Desde allí, columnas integradas por trabajadores municipales, judiciales, docentes, bancarios, estudiantes y organizaciones sociales avanzaron hacia la esquina de Colón y General Paz. En la movilización se multiplicaron las consignas contra el proyecto oficialista. “Hay que luchar por los derechos de los trabajadores, de ahora y de las generaciones que vienen”, expresó una de las manifestantes. Otro referente sindical sostuvo: “A los trabajadores estatales nos pega igual que a los privados”, al remarcar que el alcance de la reforma impactaría sobre el conjunto del mercado laboral.
Entre los puntos que generan mayor rechazo figuran la ampliación de actividades consideradas “servicios esenciales” y “trascendentes”, lo que obligaría a garantizar coberturas mínimas de hasta el 75% y limitaría el derecho de huelga; la modificación del régimen de vacaciones y la implementación de un sistema de “banco de horas” que permitiría jornadas de hasta 12 horas; cambios en el cálculo de indemnizaciones, con exclusión de aguinaldo y premios y posibilidad de pago en cuotas; y la pérdida de vigencia de convenios colectivos vencidos hasta la firma de uno nuevo. “No hay que bajar los brazos, no nos han derrotado. Esto viene a destruir el trabajo como lo conocemos, esto perjudica a todos”, afirmó otro de los participantes.

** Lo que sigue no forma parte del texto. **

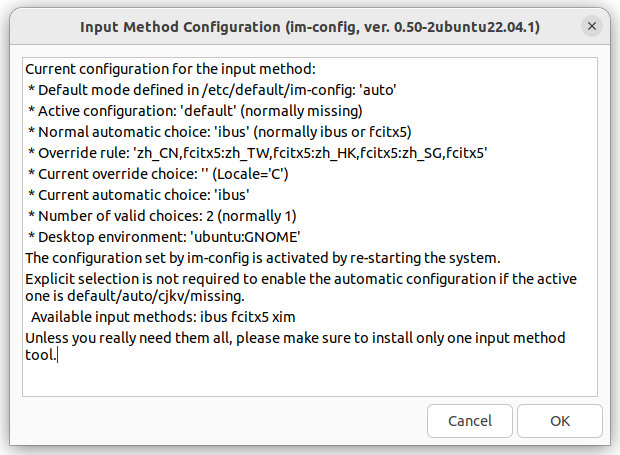Place cursor after the final word 'tool.'
Screen dimensions: 620x455
click(58, 355)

La jornada de protesta en Córdoba se da en paralelo a una sesión clave en la Cámara Alta, donde el oficialismo busca avanzar con la sanción definitiva del proyecto tras modificaciones introducidas en Diputados. Además, el Senado debate la Ley Penal Juvenil, que propone reducir la edad de imputabilidad de 16 a 14 años, lo que también generó fuertes cruces políticos y sociales.
En Buenos Aires, la movilización tuvo su epicentro en las inmediaciones del Obelisco y luego se trasladó hacia el Congreso, con cortes de tránsito y enfrentamientos con la Policía de la Ciudad.
En Córdoba, la concentración continúa mientras sigue el debate parlamentario, en un clima de alta tensión social que se mantiene tras el último paro general y ante la posibilidad de que la reforma laboral sea finalmente aprobada.